— Aim of the exercise —
Please reproduce each of the entries below word for word, line by line, with nothing changed or left out.

— Dataset excerpts —
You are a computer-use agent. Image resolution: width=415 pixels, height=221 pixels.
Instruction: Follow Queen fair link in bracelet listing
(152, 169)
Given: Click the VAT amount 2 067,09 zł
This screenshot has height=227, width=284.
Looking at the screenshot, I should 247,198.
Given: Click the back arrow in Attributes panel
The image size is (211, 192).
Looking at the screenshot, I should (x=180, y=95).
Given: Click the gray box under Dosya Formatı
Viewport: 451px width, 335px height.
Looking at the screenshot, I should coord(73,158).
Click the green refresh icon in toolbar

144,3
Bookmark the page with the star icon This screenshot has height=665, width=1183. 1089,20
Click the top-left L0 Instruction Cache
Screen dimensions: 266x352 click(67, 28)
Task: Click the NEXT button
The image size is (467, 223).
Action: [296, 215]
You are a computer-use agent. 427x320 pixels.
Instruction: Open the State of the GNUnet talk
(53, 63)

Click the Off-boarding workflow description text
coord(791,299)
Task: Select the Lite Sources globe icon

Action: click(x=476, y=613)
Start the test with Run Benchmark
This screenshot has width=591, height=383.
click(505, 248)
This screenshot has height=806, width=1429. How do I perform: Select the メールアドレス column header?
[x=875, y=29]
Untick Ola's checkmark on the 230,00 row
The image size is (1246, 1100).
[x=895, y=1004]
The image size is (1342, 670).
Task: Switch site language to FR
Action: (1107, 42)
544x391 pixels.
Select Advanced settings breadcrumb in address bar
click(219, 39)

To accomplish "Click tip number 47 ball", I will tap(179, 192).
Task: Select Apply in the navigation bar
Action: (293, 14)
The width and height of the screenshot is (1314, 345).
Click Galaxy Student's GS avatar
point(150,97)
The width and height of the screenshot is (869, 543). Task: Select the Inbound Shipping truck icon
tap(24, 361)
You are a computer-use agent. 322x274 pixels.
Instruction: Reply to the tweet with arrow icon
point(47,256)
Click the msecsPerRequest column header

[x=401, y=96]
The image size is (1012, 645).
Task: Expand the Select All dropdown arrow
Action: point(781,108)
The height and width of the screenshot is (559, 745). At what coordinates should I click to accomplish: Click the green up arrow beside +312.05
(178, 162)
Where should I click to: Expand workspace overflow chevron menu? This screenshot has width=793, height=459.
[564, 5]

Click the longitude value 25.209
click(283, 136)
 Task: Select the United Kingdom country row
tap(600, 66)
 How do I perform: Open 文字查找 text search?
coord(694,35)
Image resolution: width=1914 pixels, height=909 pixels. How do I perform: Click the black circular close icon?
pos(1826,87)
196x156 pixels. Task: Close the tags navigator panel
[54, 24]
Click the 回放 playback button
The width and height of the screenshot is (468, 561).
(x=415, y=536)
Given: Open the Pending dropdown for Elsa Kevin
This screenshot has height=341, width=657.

— Solution for this exercise —
You are a computer-use agent. Image resolution: width=415 pixels, height=221 pixels.
Instruction: Follow Queen fair link in bracelet listing
(152, 169)
Given: Click the VAT amount 2 067,09 zł
This screenshot has height=227, width=284.
Looking at the screenshot, I should 247,198.
Given: Click the back arrow in Attributes panel
The image size is (211, 192).
Looking at the screenshot, I should (x=180, y=95).
Given: Click the gray box under Dosya Formatı
Viewport: 451px width, 335px height.
Looking at the screenshot, I should coord(73,158).
Click the green refresh icon in toolbar

144,3
Bookmark the page with the star icon This screenshot has height=665, width=1183. 1089,20
Click the top-left L0 Instruction Cache
Screen dimensions: 266x352 click(67, 28)
Task: Click the NEXT button
The image size is (467, 223).
Action: [296, 215]
You are a computer-use agent. 427x320 pixels.
Instruction: Open the State of the GNUnet talk
(53, 63)

Click the Off-boarding workflow description text
coord(791,299)
Task: Select the Lite Sources globe icon

Action: click(x=476, y=613)
Start the test with Run Benchmark
This screenshot has width=591, height=383.
click(505, 248)
This screenshot has height=806, width=1429. How do I perform: Select the メールアドレス column header?
[x=875, y=29]
Untick Ola's checkmark on the 230,00 row
The image size is (1246, 1100).
[x=895, y=1004]
The image size is (1342, 670).
Task: Switch site language to FR
Action: (1107, 42)
544x391 pixels.
Select Advanced settings breadcrumb in address bar
click(219, 39)

To accomplish "Click tip number 47 ball", I will tap(179, 192).
Task: Select Apply in the navigation bar
Action: (293, 14)
The width and height of the screenshot is (1314, 345).
Click Galaxy Student's GS avatar
point(150,97)
The width and height of the screenshot is (869, 543). Task: Select the Inbound Shipping truck icon
tap(24, 361)
You are a computer-use agent. 322x274 pixels.
Instruction: Reply to the tweet with arrow icon
point(47,256)
Click the msecsPerRequest column header

[x=401, y=96]
The image size is (1012, 645).
Task: Expand the Select All dropdown arrow
Action: point(781,108)
The height and width of the screenshot is (559, 745). At what coordinates should I click to accomplish: Click the green up arrow beside +312.05
(178, 162)
Where should I click to: Expand workspace overflow chevron menu? This screenshot has width=793, height=459.
[564, 5]

Click the longitude value 25.209
click(283, 136)
 Task: Select the United Kingdom country row
tap(600, 66)
 How do I perform: Open 文字查找 text search?
coord(694,35)
Image resolution: width=1914 pixels, height=909 pixels. How do I perform: Click the black circular close icon?
pos(1826,87)
196x156 pixels. Task: Close the tags navigator panel
[54, 24]
Click the 回放 playback button
The width and height of the screenshot is (468, 561).
(x=415, y=536)
Given: Open the Pending dropdown for Elsa Kevin
This screenshot has height=341, width=657.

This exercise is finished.